Data Transformation: The Lifeline for Legacy Banks in the Neo-Bank Era
- Tom Fairbairn, Distinguished Engineer at Solace
- 31.07.2024 01:30 pm #banks #data
The financial sector is undergoing a seismic shift. New, digitally-native challenger banks, referred to as neo-banks, are rapidly capturing market share with their sleek interfaces, agile processes, and data-driven approach. These include the likes of Monzo and Starling. To survive and thrive in this new landscape, legacy banks must embrace new technologies and specifically leverage their data as their key weapon.
Data-driven transformation usually refers to the process of converting raw data into usable insights that can drive business value. In the financial sector, this involves integrating siloed data sources, enriching existing data, and leveraging modern analytics tools to extract valuable customer insights. This becomes the fuel for innovation, allowing banks to personalise experiences, make real-time decisions, and comply with ever-evolving regulations.
The legacy bank obstacle
However, legacy banks face a significant hurdle: their legacy data infrastructure. Built for a bygone era, these systems are often characterised by data silos – isolated pockets of information that don't communicate with each other. Outdated technology stacks further impede agility and scalability, hindering the ability to process and analyse vast amounts of data efficiently.
The consequences of not transforming are stark. Imagine a bank struggling to offer targeted financial products because customer data is scattered across disparate systems. Equally, customers interested in purchasing a cross-sold product can become so frustrated by being passed between multiple teams and systems that the opportunity is never converted. Or picture a bank crippled by a fraud attack due to the inability to analyse transaction patterns in real-time. These are not hypothetical scenarios; they represent the very real business implications of failing to modernise data infrastructure.
Neo-banks: built for the data age
In stark contrast, neo-banks were built with data at their core. They leverage cloud-native style solutions and modern technology stacks that are inherently scalable and agile. This allows them to seamlessly integrate various data sources, providing a holistic view of their customers. Consequently, neo-banks excel at:
Personalised customer experiences: By analysing customer data, neo-banks can offer targeted financial products, recommend relevant services, and personalise interactions – a critical factor in today's customer-centric landscape.

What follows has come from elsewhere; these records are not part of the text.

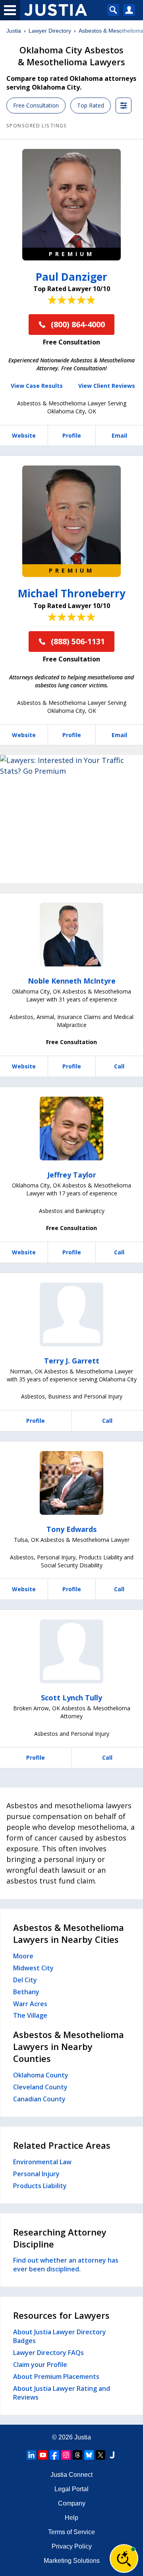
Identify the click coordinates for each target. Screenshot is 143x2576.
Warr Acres (30, 2003)
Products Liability (40, 2185)
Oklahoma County (40, 2075)
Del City (25, 1980)
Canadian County (39, 2099)
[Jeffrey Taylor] (71, 1128)
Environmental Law (42, 2161)
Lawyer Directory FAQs (48, 2352)
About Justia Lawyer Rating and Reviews (61, 2393)
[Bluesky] (89, 2455)
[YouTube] (43, 2455)
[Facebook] (54, 2455)
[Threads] (77, 2455)
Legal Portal (71, 2489)
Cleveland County (40, 2087)
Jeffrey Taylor (71, 1174)
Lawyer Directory (50, 30)
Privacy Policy (72, 2546)
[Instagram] (66, 2455)
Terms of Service (71, 2532)
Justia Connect (71, 2474)
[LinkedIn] (31, 2455)
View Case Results (37, 385)
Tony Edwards (71, 1529)
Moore (23, 1956)
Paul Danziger (71, 277)
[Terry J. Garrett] (71, 1314)
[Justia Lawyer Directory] (112, 2455)
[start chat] (124, 2558)
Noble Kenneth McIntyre (72, 981)
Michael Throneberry (72, 593)
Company (71, 2503)
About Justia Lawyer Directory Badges (59, 2336)
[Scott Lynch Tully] (71, 1651)
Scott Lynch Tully (71, 1697)
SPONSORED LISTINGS (36, 125)
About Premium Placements (56, 2376)
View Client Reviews (106, 385)
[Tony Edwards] (71, 1483)
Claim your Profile (40, 2364)
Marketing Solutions (72, 2560)
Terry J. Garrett (71, 1360)
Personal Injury (36, 2173)
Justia (13, 30)
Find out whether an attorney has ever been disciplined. (65, 2264)
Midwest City (33, 1968)
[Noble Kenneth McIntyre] (71, 934)
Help (71, 2517)
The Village (30, 2015)
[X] (100, 2455)
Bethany (26, 1991)
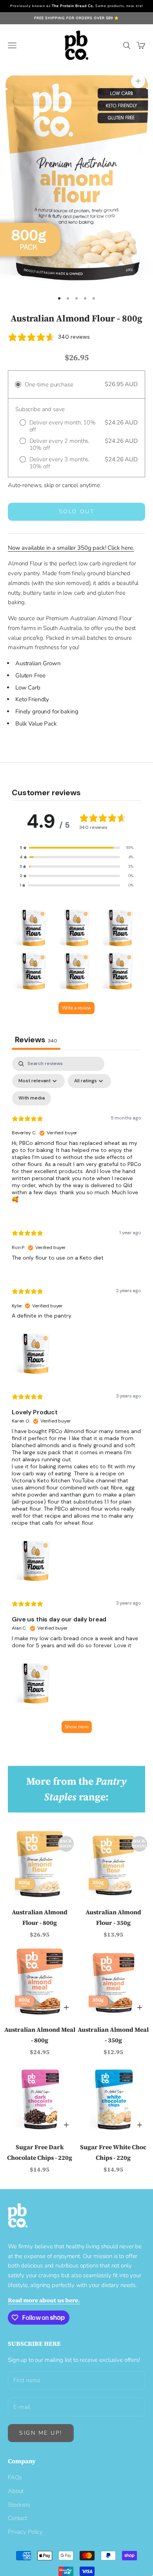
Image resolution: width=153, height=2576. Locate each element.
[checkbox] (31, 1098)
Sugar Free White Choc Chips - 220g (113, 2152)
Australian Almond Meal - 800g (39, 2034)
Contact (17, 2518)
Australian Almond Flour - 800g (39, 1917)
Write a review (76, 1008)
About (16, 2491)
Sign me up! (40, 2433)
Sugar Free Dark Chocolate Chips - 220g (39, 2152)
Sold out (76, 511)
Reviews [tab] (36, 1039)
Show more (77, 1727)
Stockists (19, 2505)
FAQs (15, 2477)
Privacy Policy (25, 2532)
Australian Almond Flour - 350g (113, 1917)
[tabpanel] (76, 1398)
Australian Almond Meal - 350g (113, 2034)
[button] (76, 847)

Advanced analytics and fraud prevention: This protects customers and also safeguards the bank's financial health by improving decision and reaction times and enabling easier adoption of new fraud and analytics techniques and technologies.
Real-time decision-making: Manual processes slow down banks. Neo-banks use real-time data for faster approvals, better customer experience, and potentially less risk. For example, traditional loan applications can be time-consuming whereas neo-banks can streamline the process, providing instant loan approvals or personalised credit limits.
Legacy bank response: it's time to fight back
Legacy banks can't afford to be left behind. Thankfully, recent market research shows they are recognising the need to embrace data-driven transformation strategies. Specifically, here's how they can respond to the needs of a modern-day banking customer:
Invest in modern data infrastructure:. Data integration tools can break down data silos, enabling a unified view of the customer. Cloud-native style design practices such as event driven integration increase agility and scalability.
Break down data silos: At a minimum, legacy banks must ensure their existing systems communicate effectively. How can they do this? Modern data infrastructure such as event-driven integration eliminates these inefficiencies, reduces operational costs, and streamlines data management processes. This frees up valuable resources you can reinvest in growth initiatives.
Embrace event mesh architecture: Traditional data integration methods can become an issue when it comes to complex data landscapes and environments, such as hybrid-/multi-cloud, meaning they struggle with scalability and efficiency. They can overcome this by embracing an event mesh, an emerging architectural pattern which allows data to flow freely between different services and applications.
What does this mean for the future of banking?
Collaboration is key. Legacy banks, with their established customer base and brand recognition, have a lot to offer. Neo-banks, on the other hand, bring agility and a data-centric mindset to the table. By forging strategic partnerships, both can leverage each other's strengths, pushing the boundaries of data-driven banking and creating a more dynamic and competitive financial ecosystem.
Data-driven transformation is not a one-time fix; it's a continuous journey. Legacy banks that embrace this journey and prioritise data as their strategic asset will be well-positioned to not only survive but thrive in the neo-bank era. By harnessing the power of data, they can unlock new opportunities, deliver exceptional customer experiences, and secure their place in the ever-evolving financial landscape.